Montebello Laminate Flooring
Atlantique Laminate Flooring

Vinyl

This is currently the #1 choice in flooring for homes and cottages. Luxury vinyl tile (LVT) and luxury vinyl plank (LVP) are the two common shapes that vinyl flooring comes in. The main advantages of this option include very durable and abrasion resistant performance and authentic wood grain and tile patterns. Physical flexibility is another big advantage of LVT and especially LVP. Whereas laminates require a very flat subfloor (typically no more than 1/4” of deviation from flat over a 10-foot radius) vinyl products easily follow undulations in the subfloor that would be unacceptable with laminates.

Vinyl flooring ranges in thickness from 3.2mm to 8mm and comes in many colours, textures and styles. It can sometimes be installed over existing finished flooring and offers exceptional joint strength, plus high resistance to damage from sunlight, temperature swings and indentation damage.

Stone Plastic Composite (SPC) refers to a class of rigid vinyl flooring with a stone and polymer core. This boosts the strength and firmness of SPC compared with other types of vinyl, but there’s a limitation. SPC flooring requires a subfloor that’s at least as flat as laminates, with no more than 3/16” of deviation from flat over a 10-foot radius or 1/32” of deviation over a 12 inch area.
 
Sapphire SPC Flooring
 

Loose Lay/Dry Back

This unique type of vinyl flooring is the newest kind around so your clients may never have heard of it. As the name suggests, loose lay simply sits on the floor with no interlocking between neighbouring pieces. Loose lay is flexible and generally quite thin. It’s the easiest flooring to install and can usually go down over existing finished flooring. Dry back flooring is similar to loose lay, but it’s made to be glued down. This stuff is tough enough for commercial/industrial applications.

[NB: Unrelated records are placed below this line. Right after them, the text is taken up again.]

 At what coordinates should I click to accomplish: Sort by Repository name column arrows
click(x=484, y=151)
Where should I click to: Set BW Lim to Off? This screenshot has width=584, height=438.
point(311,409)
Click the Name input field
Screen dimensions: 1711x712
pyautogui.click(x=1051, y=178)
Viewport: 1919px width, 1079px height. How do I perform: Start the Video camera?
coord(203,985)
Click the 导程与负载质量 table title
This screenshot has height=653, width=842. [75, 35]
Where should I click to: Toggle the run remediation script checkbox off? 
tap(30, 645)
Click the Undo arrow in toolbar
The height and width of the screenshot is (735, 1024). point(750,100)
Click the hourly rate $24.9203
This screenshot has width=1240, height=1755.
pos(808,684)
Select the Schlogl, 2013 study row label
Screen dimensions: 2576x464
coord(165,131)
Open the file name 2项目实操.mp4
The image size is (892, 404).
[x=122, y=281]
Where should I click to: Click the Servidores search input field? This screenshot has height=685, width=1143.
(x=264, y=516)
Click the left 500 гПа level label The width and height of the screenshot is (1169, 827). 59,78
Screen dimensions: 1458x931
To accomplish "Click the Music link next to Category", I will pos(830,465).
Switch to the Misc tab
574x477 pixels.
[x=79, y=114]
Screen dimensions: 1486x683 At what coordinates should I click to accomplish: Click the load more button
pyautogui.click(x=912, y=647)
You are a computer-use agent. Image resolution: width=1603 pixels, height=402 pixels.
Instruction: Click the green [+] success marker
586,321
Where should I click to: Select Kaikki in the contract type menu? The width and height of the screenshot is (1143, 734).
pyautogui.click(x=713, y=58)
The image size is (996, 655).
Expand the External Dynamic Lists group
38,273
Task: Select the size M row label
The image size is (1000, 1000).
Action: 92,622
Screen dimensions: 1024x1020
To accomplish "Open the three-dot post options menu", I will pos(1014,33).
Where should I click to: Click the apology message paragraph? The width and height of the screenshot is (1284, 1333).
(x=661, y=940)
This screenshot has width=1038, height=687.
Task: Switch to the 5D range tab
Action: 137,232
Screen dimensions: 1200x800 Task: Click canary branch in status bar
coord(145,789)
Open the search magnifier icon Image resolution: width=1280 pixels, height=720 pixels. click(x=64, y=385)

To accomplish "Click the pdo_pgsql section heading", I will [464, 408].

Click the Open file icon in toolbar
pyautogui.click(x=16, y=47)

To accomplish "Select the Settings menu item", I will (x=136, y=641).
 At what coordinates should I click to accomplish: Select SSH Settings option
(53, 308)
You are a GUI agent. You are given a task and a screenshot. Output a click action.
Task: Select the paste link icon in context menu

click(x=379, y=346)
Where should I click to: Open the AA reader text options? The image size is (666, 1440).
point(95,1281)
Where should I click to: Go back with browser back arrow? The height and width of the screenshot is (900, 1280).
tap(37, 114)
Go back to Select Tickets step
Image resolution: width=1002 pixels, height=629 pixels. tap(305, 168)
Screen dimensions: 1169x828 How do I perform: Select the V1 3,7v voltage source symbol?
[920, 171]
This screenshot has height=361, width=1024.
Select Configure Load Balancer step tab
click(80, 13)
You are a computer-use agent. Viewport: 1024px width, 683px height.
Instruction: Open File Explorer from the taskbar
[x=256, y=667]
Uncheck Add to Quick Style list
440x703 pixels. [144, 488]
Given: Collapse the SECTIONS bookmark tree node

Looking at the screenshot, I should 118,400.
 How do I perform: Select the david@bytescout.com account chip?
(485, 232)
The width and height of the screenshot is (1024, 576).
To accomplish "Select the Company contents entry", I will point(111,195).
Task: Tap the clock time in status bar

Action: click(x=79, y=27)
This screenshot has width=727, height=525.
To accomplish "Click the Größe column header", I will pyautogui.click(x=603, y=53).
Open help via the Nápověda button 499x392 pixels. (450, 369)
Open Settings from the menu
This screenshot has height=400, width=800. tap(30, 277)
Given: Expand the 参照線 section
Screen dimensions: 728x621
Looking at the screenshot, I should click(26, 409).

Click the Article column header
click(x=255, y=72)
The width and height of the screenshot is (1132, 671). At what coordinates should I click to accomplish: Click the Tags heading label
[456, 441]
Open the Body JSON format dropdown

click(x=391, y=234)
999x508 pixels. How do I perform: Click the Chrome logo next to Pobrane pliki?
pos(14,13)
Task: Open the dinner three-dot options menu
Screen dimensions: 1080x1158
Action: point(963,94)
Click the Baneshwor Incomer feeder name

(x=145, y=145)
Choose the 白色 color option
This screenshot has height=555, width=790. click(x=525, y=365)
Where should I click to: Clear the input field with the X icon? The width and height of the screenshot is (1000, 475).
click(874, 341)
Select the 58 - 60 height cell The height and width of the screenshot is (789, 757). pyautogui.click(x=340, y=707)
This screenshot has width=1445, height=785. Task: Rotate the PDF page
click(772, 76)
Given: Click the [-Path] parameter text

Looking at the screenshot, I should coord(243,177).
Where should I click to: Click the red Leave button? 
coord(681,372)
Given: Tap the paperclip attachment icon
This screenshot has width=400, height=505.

Flooring choice is one of the most important steps to a great flooring job, and helping your clients choose wisely is a key part of your work as a contractor. Is your client having trouble deciding? Suggest they buy just one box of the flooring they think they might like, then put it down and live with it for a while as a test. There’s nothing quite like seeing how a floor looks, feels and hides dirt to help your client make a confident choice.